Valuation of Solar Projects

In Finance, valuation is the process of estimating what something is worth. Items that are usually valued are a financial asset or liability. Valuations can be done on assets (for example, investments in marketable securities such as stocks, options, business enterprises, or intangible assets such as patents and trademarks or on liabilities (e.g.,bonds issued by a company). Valuations are needed for many reasons such as investment analysis,capital budgeting merger and acquisition transactions, financial reporting, taxable events to determine the proper tax liability, and in litigation.

In the general composition of  the capital structure, prospect of future earnings, and market value of assets is taken into account.Judging the contributions of a company’s management would be more of a subjective valuation technique, while calculating intrinsic value based on future earnings would be an objective technique.

Different methods are being used to determine the value of an asset,a company,or a project:


Now in solar projects, valuation plays a crucial role, because the huge cost in involved initially, and it takes a longer period to get the  returns.this results in developing the appraisal of projects.In solar, we value projects based on their returns in the long run. The method to value solar projects typically depends on the Project IRR and Equity IRR. Looking into the expected returns of this concerned project in  detailed manner gives a clarity as to which project one should take up. To begin with certain assumptions are taken into consideration,know the generation output. With the help of these figures,a projected profit and loss statement is prepared which helps to determine profit before tax and profit after tax ( Tax as per govt. Regulations). we also prepare a discounted cash flow where record all cash outflows and inflows.The inflows are calculated with the help of supporting financial projections,with various assumptions..Basically based on these statements we project the expected returns in terms of IRR. Here we assume the Minimal Acceptable rate (also the cost of capital) to be 16% due to other debts.Taking this into consideration the IRR which we get from an investment of 80cr  is 14%.In this case it is advisable not to invest in solar as the IRR <WACC.A project will not create value if its IRR<WACC.

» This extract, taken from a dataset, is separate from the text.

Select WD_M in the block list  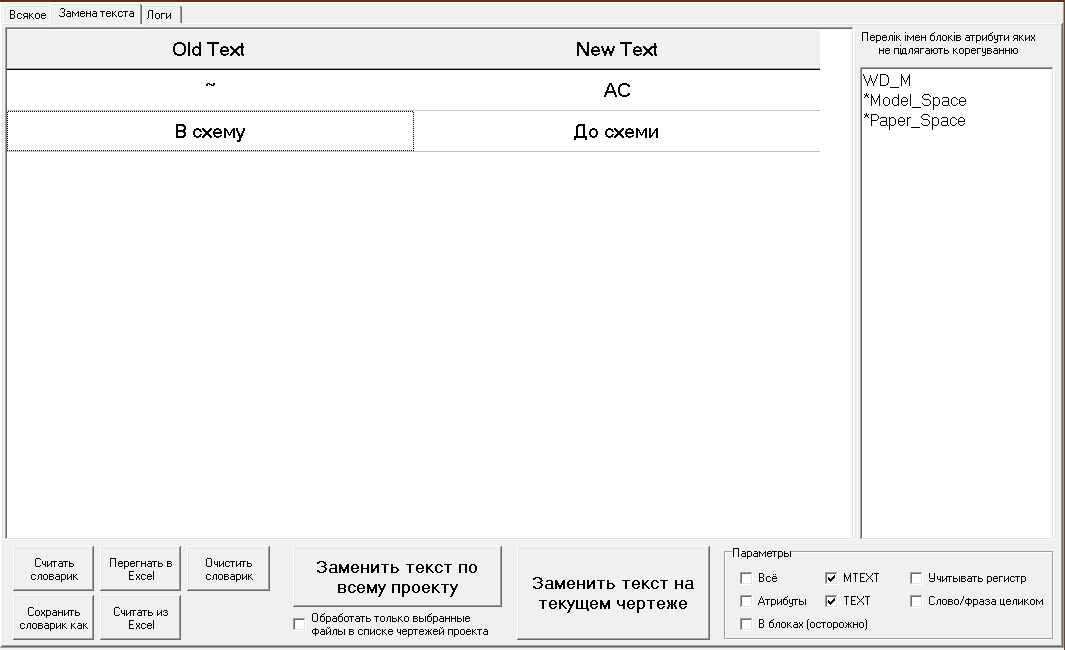point(887,81)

Lets try to understand with the above graph,the IRR which we got for a project costing is 80cr is 14%(cost of capital to be 16%).it clearly shows that there are other debts which need to be repayed, and investing in solar with a return of 14% at this juncture is not viable.In the second scenario if an angel investor invests a certain sum of money into the investment and the project cost comes to 82cr,the general level of expectations also rise,which results in an increase in the expected returns also.(considering the inflation level) i.e 16%.The third scenario is where the value of a project decreases,this largely happens due to extraneous factors at macro level,which also tend to decrease the expectation level in an investor.threby reducing the return to 14%(Increasing and decreasing value of returns have been assumed).

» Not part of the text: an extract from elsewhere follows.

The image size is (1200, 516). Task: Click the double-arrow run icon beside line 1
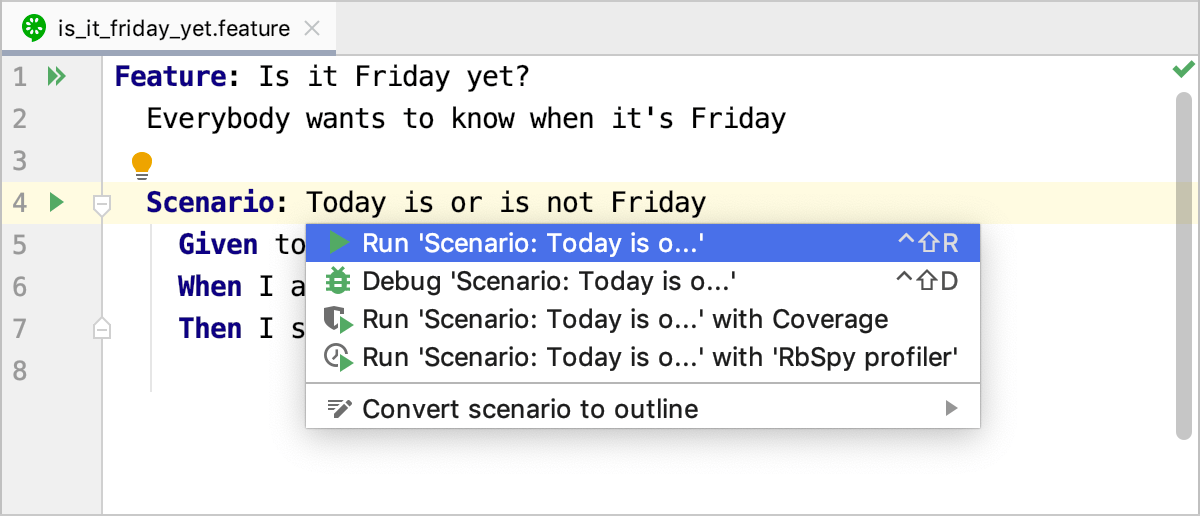(x=57, y=76)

It is also to be noted that when debt financing is introduced in an investment,the expectation level of investors increases,as it evades tax codes when compared to equity.

Apart from this,there are certain other factors which affects  the value of a project.these are the risk factors,Below are listed few of them:

  • Construction risk: Risk of property damage or liability stemming from errors during the building of new projects.
  • Company risk: Risk affecting the viability of the project developer, for example, risks related to key personnel, financial solidity and technical ability to execute on plans.
  • Environmental risk: Risk of environmental damage caused by the solar park including any liability following such damage.
  • Financial risk: Risk of insufficient access to investment and operating capital.
  • Market risk: Risk of a cost increase for key input factors such as labor or modules, or rate decreases for electricity generated.
  • Operational risk: Risk of unscheduled plant closure due to the lack of resources, equipment damages or component failures.
  • Technology risk: Risk of components generating less electricity over time than expected.
  • Political and regulatory risk: Risk of a change in policy that may affect the profitability of the project, for example changes in levels of tax credit or RPS targets. Also, this includes changes in policy as related to permitting and interconnection.
  • Climate and weather risk: Risk of changes in electricity generation due to lack of sunshine or snow covering solar panels for long periods of time.
  • Sabotage, terrorism and theft risk: Risk that all or parts of the solar park will be subject to sabotage, terrorism or theft and thus generate less electricity than planned.

Now the question arises how to mitigate these risk’s which is indeed a concern is solar projects,well the immediate impact of the presence of any of these risk factors is uncertainty around the revenue and profitability projections for the project and thus the financial viability of the project.

Many of the risks mentioned above can be managed through financial instruments and insurance products. For example, weather risks can be mitigated through weather futures and technology risks can be offset through warranties. However, for a relatively young industry such as solar, a lack of engineering studies for actuarial purposes often means that financial risk management products are badly re-purposed from other fields.

Above mentioned details and calculations is just a crux of the valuation approach taken for solar projects. Hence valuation is considered to be most important function,when a company plans to take up solar projects.It helps the investors/developers to know what benefits they can reap in in the long run,at the same time shows the expected return one can get in coming future.